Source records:

● ● ●

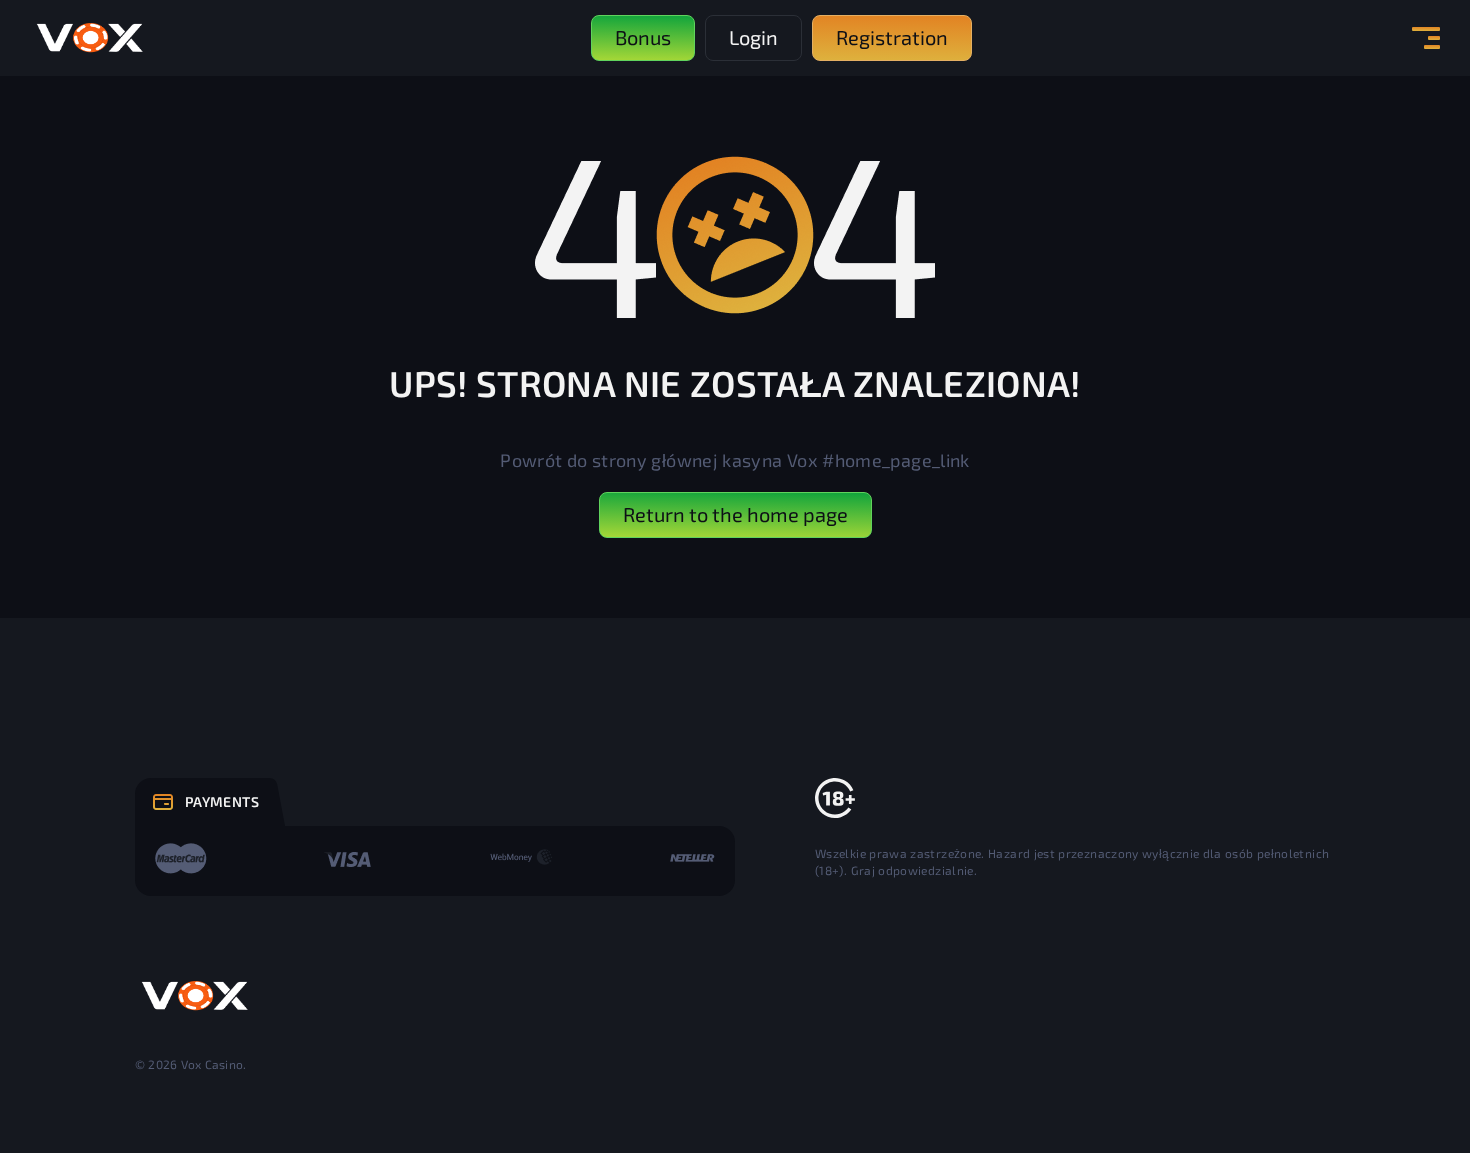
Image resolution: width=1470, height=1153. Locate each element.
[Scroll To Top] (1379, 1094)
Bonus (643, 37)
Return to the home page (735, 514)
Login (753, 37)
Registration (892, 37)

● ● ●

Without the pictures, return all the records precisely as they stand.

Image resolution: width=1470, height=1153. Locate each element.
[Scroll To Top] (1379, 1094)
Bonus (643, 37)
Return to the home page (735, 514)
Login (753, 37)
Registration (892, 37)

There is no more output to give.